At the start of the novel, Gittel is living in The Hague, the daughter of a hapless businessman who goes on to lose all his money trying to get rich quick in Berlin. On the very first page, Simons treats us to a delightfully matter-of-fact account of how young Gittel regards the blazing rows that erupt between her parents on Sundays and public holidays: ‘Although relations between them were reasonably amicable otherwise, tensions mounted on the double helping of public holidays that is the lot of Jewish families. It therefore became a matter of the greatest urgency for me to ascertain at the earliest possible opportunity the days on which our holidays would fall in the coming year.’
The tone is set: in light-hearted yet determined fashion, Gittel relates the trying circumstances in which she attempts to make a life for herself. After every matrimonial slanging match, mother runs off to her parents’ home in Antwerp with Gittel in tow. There Gittel’s loyalty is taxed by a surfeit of relatives. Much to her delight, she makes the acquaintance of the well-to-do Mardell family, who allow her to practise on their Steinway. Gittel feels that she is taken seriously by Mr Mardell, the head of the household, and by thirty-year-old Lucie Mardell, whom she adores. When these friendships turn out to be nothing but an illusion, Gittel learns her first lessons about trust and betrayal.

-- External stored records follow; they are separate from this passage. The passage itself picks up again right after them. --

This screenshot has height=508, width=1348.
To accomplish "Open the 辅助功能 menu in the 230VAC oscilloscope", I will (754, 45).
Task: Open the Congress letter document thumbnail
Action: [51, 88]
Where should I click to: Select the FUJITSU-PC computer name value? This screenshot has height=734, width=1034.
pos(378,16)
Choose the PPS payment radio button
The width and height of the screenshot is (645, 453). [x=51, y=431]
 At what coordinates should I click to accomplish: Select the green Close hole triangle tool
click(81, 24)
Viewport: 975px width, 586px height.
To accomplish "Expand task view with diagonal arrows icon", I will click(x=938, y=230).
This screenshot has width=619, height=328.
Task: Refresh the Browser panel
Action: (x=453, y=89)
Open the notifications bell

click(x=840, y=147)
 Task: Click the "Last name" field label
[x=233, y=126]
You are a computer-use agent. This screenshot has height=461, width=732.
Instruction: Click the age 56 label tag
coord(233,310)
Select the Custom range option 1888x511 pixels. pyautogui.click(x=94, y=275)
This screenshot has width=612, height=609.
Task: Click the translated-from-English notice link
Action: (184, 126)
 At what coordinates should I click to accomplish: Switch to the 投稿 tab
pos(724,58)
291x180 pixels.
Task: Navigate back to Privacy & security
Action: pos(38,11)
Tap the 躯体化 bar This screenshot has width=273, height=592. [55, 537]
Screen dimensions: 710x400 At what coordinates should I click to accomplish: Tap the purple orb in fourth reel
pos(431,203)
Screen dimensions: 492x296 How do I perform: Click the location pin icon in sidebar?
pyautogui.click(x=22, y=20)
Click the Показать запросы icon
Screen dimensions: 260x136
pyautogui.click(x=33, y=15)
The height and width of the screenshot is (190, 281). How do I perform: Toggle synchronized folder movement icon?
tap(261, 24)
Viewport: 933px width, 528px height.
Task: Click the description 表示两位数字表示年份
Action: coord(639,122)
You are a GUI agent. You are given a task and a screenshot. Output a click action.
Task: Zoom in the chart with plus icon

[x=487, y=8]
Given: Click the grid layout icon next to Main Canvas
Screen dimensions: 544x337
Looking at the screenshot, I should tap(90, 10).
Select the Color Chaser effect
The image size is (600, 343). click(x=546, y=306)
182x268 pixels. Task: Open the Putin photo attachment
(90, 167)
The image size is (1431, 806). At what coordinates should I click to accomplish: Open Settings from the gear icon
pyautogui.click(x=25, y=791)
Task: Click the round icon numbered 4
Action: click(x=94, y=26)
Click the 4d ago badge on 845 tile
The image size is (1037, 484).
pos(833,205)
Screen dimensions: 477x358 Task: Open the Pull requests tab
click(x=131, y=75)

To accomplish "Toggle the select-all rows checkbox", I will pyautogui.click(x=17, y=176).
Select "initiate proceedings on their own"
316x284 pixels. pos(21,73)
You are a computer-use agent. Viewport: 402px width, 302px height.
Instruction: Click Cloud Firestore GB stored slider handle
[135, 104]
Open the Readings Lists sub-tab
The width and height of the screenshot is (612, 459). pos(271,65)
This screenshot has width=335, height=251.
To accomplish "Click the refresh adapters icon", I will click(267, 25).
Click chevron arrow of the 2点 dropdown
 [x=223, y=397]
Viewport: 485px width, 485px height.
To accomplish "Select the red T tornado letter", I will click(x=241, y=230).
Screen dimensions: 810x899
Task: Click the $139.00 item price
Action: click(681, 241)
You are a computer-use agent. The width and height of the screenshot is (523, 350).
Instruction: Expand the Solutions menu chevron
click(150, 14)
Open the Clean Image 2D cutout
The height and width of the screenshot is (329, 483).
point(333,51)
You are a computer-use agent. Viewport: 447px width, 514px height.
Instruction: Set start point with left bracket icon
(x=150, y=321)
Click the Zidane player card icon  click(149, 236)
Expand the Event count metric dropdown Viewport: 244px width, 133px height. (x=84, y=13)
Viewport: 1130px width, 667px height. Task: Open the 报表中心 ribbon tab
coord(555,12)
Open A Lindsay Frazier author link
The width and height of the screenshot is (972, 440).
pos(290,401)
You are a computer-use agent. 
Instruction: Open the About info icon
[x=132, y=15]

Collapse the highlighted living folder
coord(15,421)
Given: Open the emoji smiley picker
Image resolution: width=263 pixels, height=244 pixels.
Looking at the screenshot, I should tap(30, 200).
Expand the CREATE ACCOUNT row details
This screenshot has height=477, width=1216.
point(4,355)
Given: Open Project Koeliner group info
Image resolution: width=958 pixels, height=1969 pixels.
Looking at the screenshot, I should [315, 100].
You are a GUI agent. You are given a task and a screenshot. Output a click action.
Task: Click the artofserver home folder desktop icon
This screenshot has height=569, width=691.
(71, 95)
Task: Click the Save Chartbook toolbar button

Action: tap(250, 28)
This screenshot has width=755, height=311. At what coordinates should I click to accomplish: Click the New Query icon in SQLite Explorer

This intimate portrayal of a familial rite of passage is set in the inter-war period and in the shadow of the Shoah. The writer says little about the turmoil and tragedy that awaits her characters, yet succeeds in giving the reader a sense that the novel is about more than a young girl’s loss of innocence. In a fluid, almost casual style, Ida Simons has written a masterly and timeless ode to a relatively carefree interlude in a dark and dramatic period.